> [Sayfa alıntısı]:
+---+
Yenilenebilir enerjiyle sualtı veri merkezleri! Okyanusun derinliklerinde teknoloji

Geleneksel veri merkezlerinin yüksek enerji tüketimi ve çevresel etkileri, teknoloji devlerini yeni çözümler aramaya itti. Bu arayışta, sualtı veri merkezleri sürdürülebilirlik, sabit sıcaklıklar ve yenilenebilir enerjiyle dikkat çekti.

Microsoft’un öncülük ettiği Project Natick gibi projeler, okyanusun derinliklerini dijital dünyanın yeni merkezi haline getirdi. Uzmanlar, bilimsel araştırmalar ışığında bu soruya yanıt aradı.

SUALTI VERİ MERKEZLERİNİN AVANTAJLARI: SABİT SICAKLIKLAR VE ENERJİ VERİMLİLİĞİ

Sualtı veri merkezleri, okyanusun doğal soğutma kapasitesinden yararlanarak geleneksel veri merkezlerinin en büyük sorunlarından biri olan aşırı ısınmayı ortadan kaldırdı.

Okyanus suyu, sabit ve düşük sıcaklıklarıyla sunucuların soğutulmasında benzersiz bir avantaj sağladı.

Microsoft’un Project Natick kapsamında İskoçya’nın Orkney Adaları açıklarında konuşlandırdığı Northern Isles veri merkezi, 864 sunucu ve 27.6 petabayt depolama kapasitesiyle iki yıl boyunca deniz dibinde çalıştı.
+---+
> [Veri kümesinden alıntı]:

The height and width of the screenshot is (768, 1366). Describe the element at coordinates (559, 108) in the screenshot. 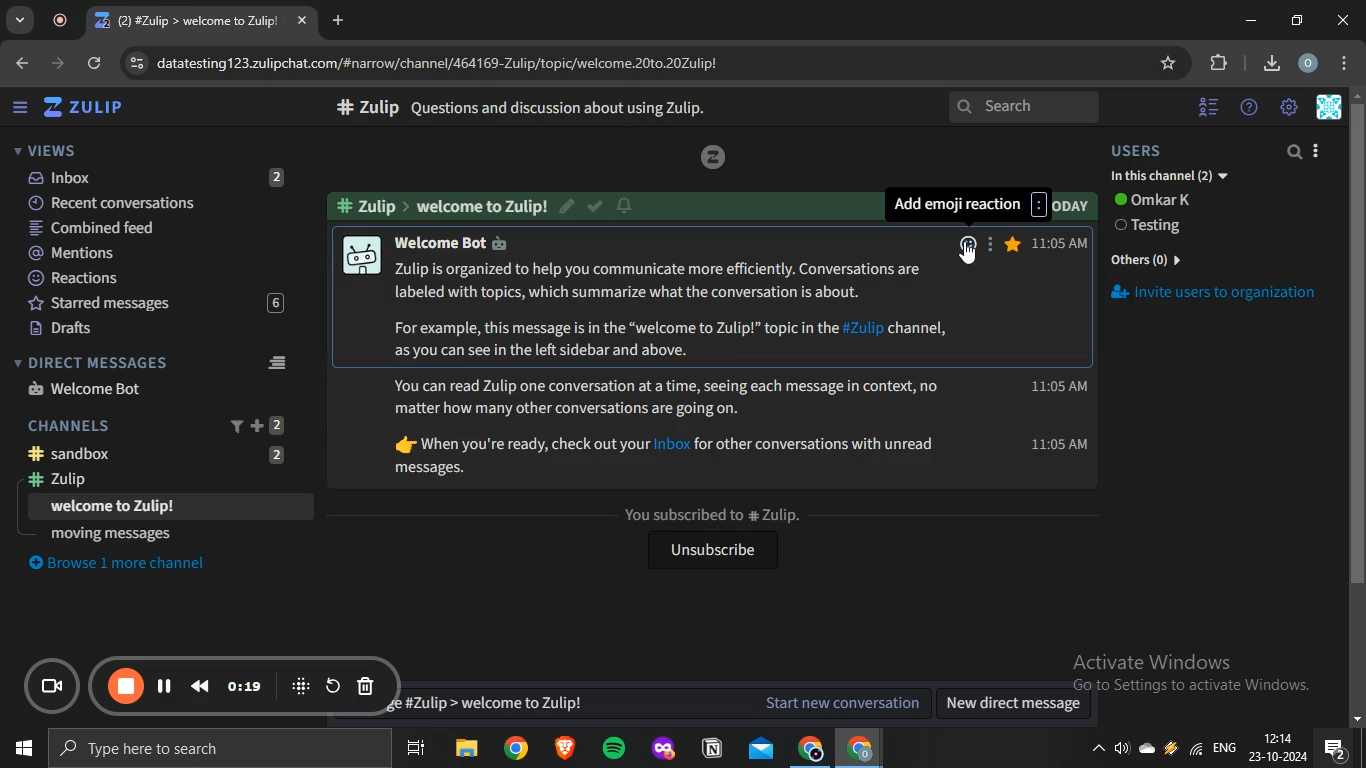

I see `Inbox Overview of your conversations with unread messages.` at that location.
+---+
Sualtı veri merkezleri metninin "Okyanus suyu, sabit" sözcükleriyle açılıp "deniz dibinde çalıştı." ile kapanan bölümünü, "deniz dibinde" ifadesini "okyanus tabanında" ile değiştirerek yeniden yazın. Yanıtlarken yalnızca sualtı veri merkezleri metnine dayanın.

Okyanus suyu, sabit ve düşük sıcaklıklarıyla sunucuların soğutulmasında benzersiz bir avantaj sağladı.

Microsoft’un Project Natick kapsamında İskoçya’nın Orkney Adaları açıklarında konuşlandırdığı Northern Isles veri merkezi, 864 sunucu ve 27.6 petabayt depolama kapasitesiyle iki yıl boyunca okyanus tabanında çalıştı.